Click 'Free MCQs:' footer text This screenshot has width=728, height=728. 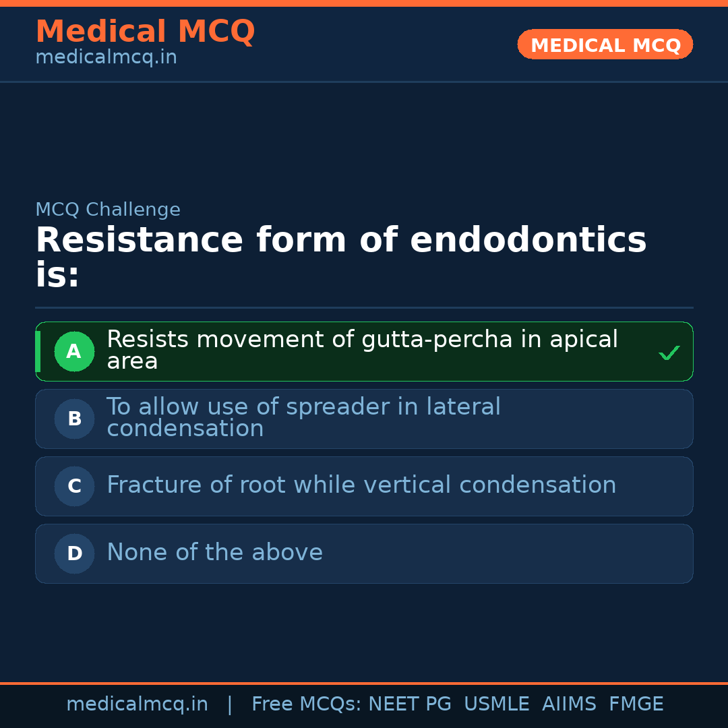coord(307,704)
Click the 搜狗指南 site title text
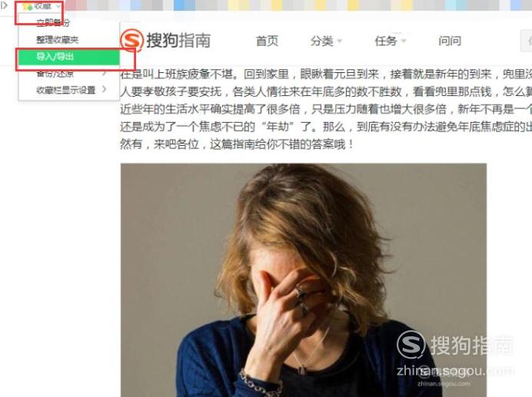The image size is (532, 397). [178, 41]
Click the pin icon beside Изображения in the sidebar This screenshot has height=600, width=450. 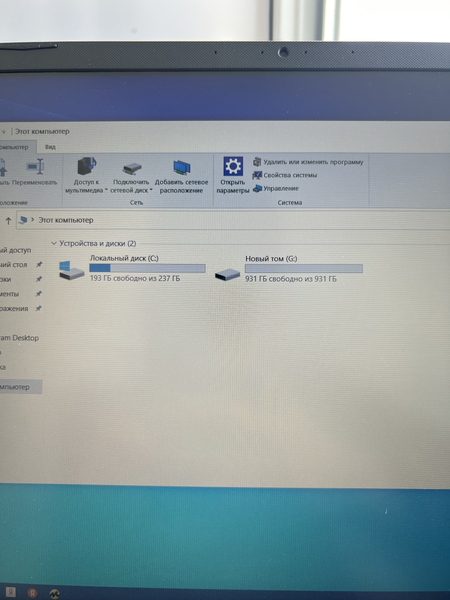[x=39, y=308]
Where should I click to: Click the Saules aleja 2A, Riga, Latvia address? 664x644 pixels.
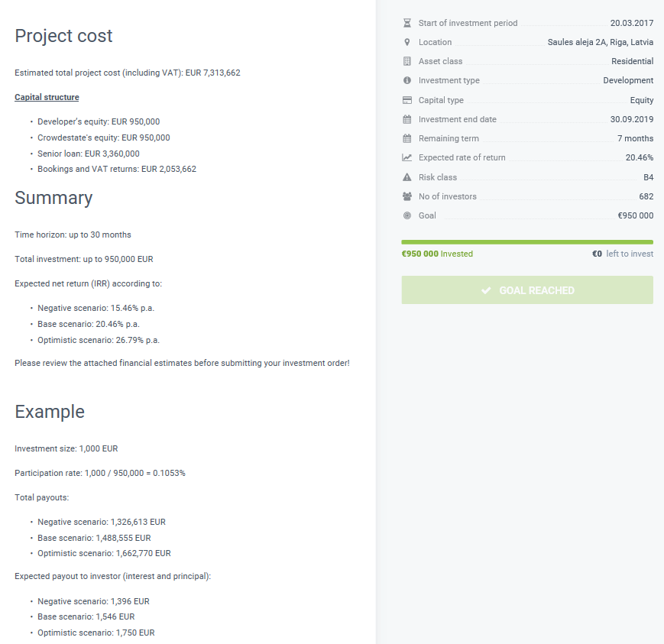coord(600,42)
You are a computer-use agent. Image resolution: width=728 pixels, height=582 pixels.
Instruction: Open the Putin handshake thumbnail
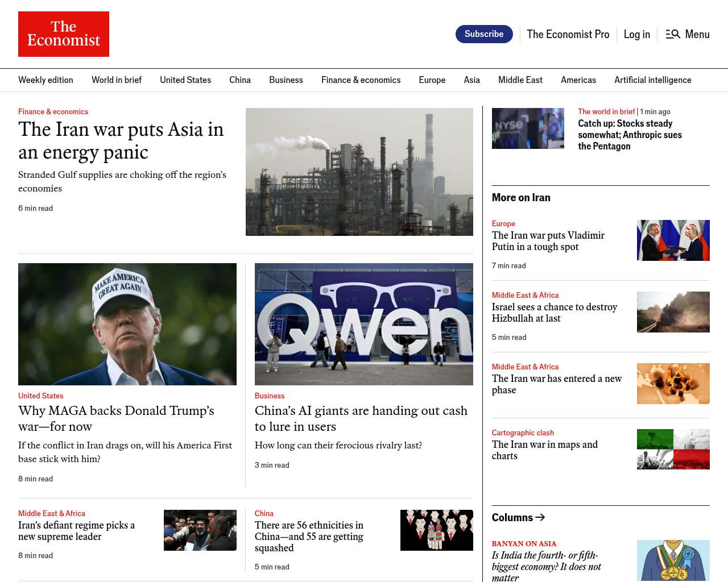(673, 240)
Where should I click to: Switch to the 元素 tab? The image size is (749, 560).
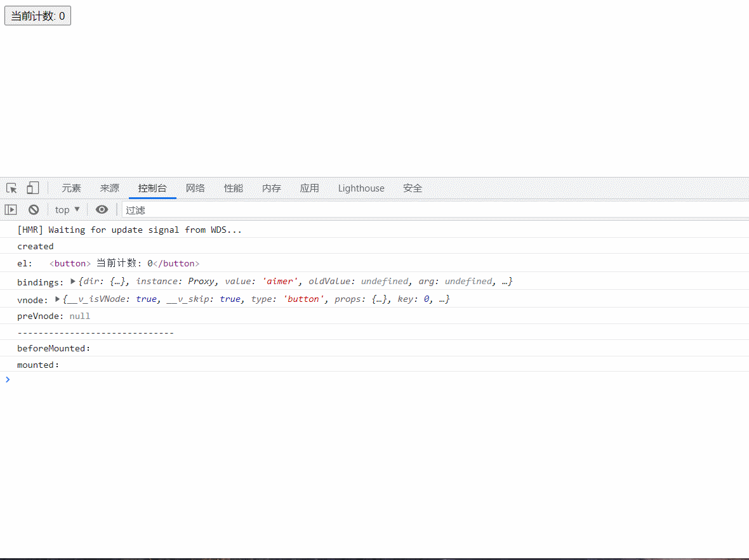tap(71, 188)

PROBLEM STATEMENT —
Output verbatim the lines beginning at the line with "Where should I click to: Click" and ending at the last line of the material above, inclusive. Do not carry over any pictures.

ANSWER TO THIS TASK —
Where should I click to: Click the Saules aleja 2A, Riga, Latvia address? 664x644 pixels.
coord(600,42)
You are a computer-use agent. Image resolution: width=728 pixels, height=582 pixels.
Instruction: Open the Putin handshake thumbnail
(673, 240)
Where should I click to: Switch to the 元素 tab? The image size is (749, 560).
tap(71, 188)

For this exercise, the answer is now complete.